About Us

Our Mission

Disability Inclusion Society (DIS) is a grassroots, nonpartisan, Disability Rights Organization dedicated to:

  • Advocating for Disability Rights and Inclusion 
  • Empowering Disability Voices
  • Creating Disability Inclusive Spaces 
  • Celebrating Disability Culture and Identity

Disability Inclusion Society (DIS) promotes, supports and creates Disability inclusive platforms including:

  • Disability Rights Advocacy 
  • Political Advocacy 
  • Disability Culture and Inclusion Education 
  • Creative Arts and Expression 
  • Intersectional Anti-Ableism and Community Collaboration 

The Acronym

The terms “Disability” and “Disabled” are often viewed as negative or as unspoken taboos. Euphemisms such as “differently abled”, “special needs” or “mentally/physically challenged” are infantilizing and minimize or erase our identities and experiences. Disability Inclusion Society (DIS) is committed to embracing and empowering the identity and diversity of our community, the genuine experiences of our culture; the Disability Culture.

Our Logo

One of the most prominent symbols of Disability in the world is the International Symbol of Access: a stick person using a wheelchair.
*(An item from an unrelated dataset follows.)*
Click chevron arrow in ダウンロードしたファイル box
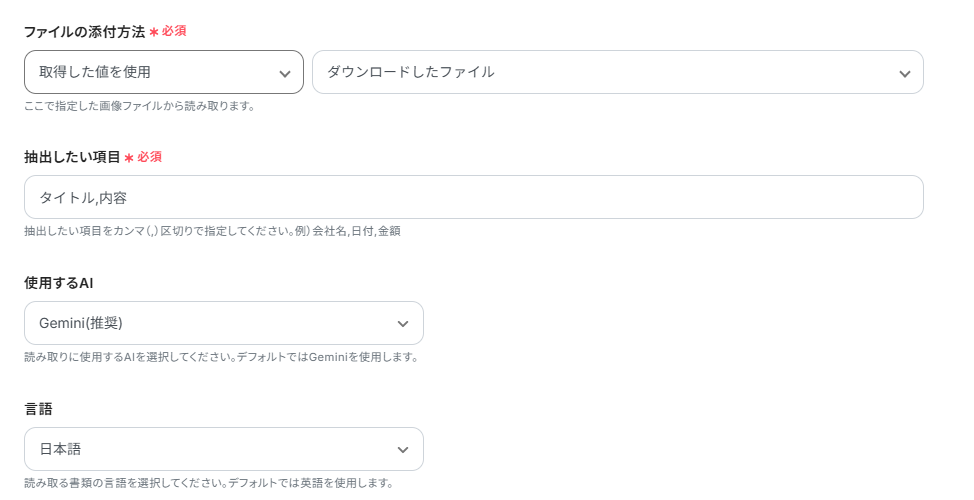974x500 pixels. (x=904, y=73)
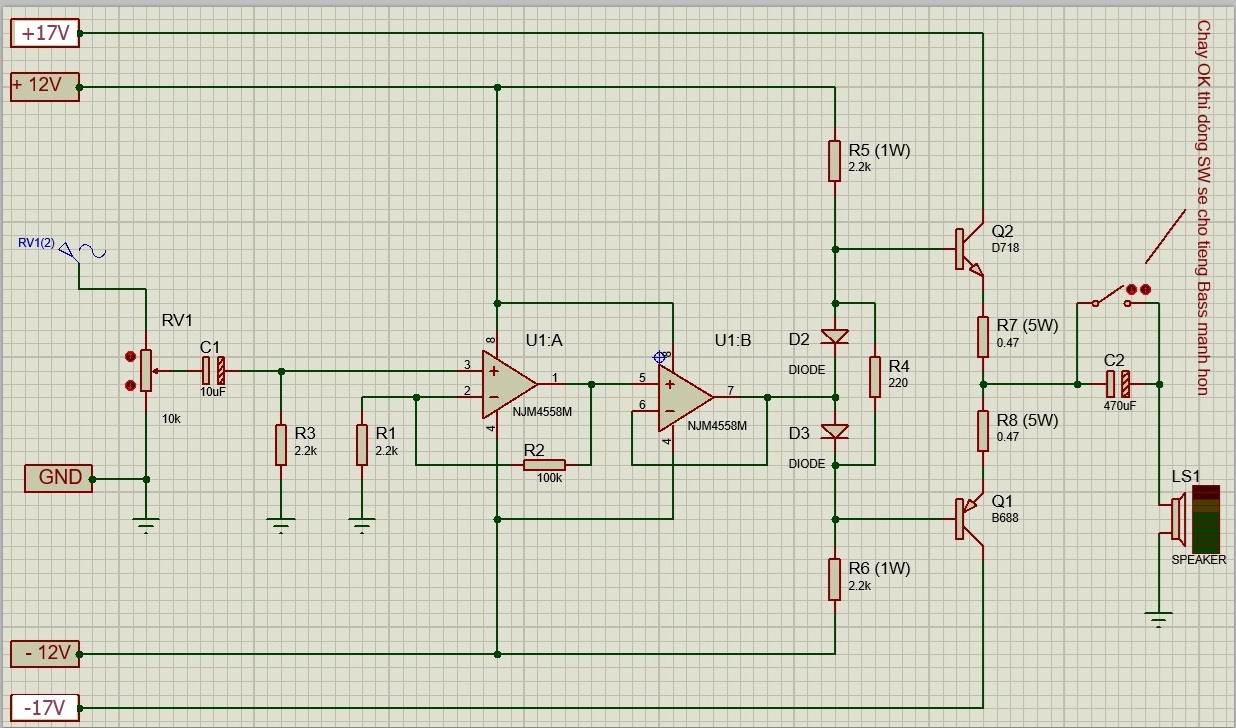The width and height of the screenshot is (1236, 728).
Task: Select the C2 470uF capacitor
Action: click(1118, 384)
In designing our logo, DIS sought to use that recognition in a more organic and empowering depiction of Disability. Thus, the center of our logo features one of the most renowned Disabled figures in mythological antiquity, the Greek god Hephaestus sitting in his winged chair.

Many know Hephaestus for his role as the blacksmith god, craftsman of Olympus, but he is also the only god in Greek mythology to be noted as having a disability and to claim it. Many tellings go as far as to use ableist descriptions, like “deformed,” “lame,” and “imperfect.” Homeric texts describe Hephaestus as the son of the queen of Olympus, Hera, who cast him from the mountain of the gods upon seeing his disability — an apt metaphor for the everyday ableism that displaces many Disabled people from society. After falling for an entire day, Hephaestus landed in the sea where he was rescued by Thetis, the mother of Achilles, and would live among the sea nymphs while he perfected his craft in the belly of a volcano.

The Disabled god crafted his winged chair, a fleet of golden automatons, and many other famous objects in mythology before he finally created a throne so beautiful that Hera would be unable to resist it. Hephaestus offered this to his banisher, who predictably sat on the throne only to be trapped by invisible fetters. Once Hera was imprisoned, Hephaestus was able to reclaim his rightful place among his fellow deities, establish an elite workshop where he would smith metal for the greatest figures in mythological Greece, and most of all, find a sense of fellowship in the face of ableism.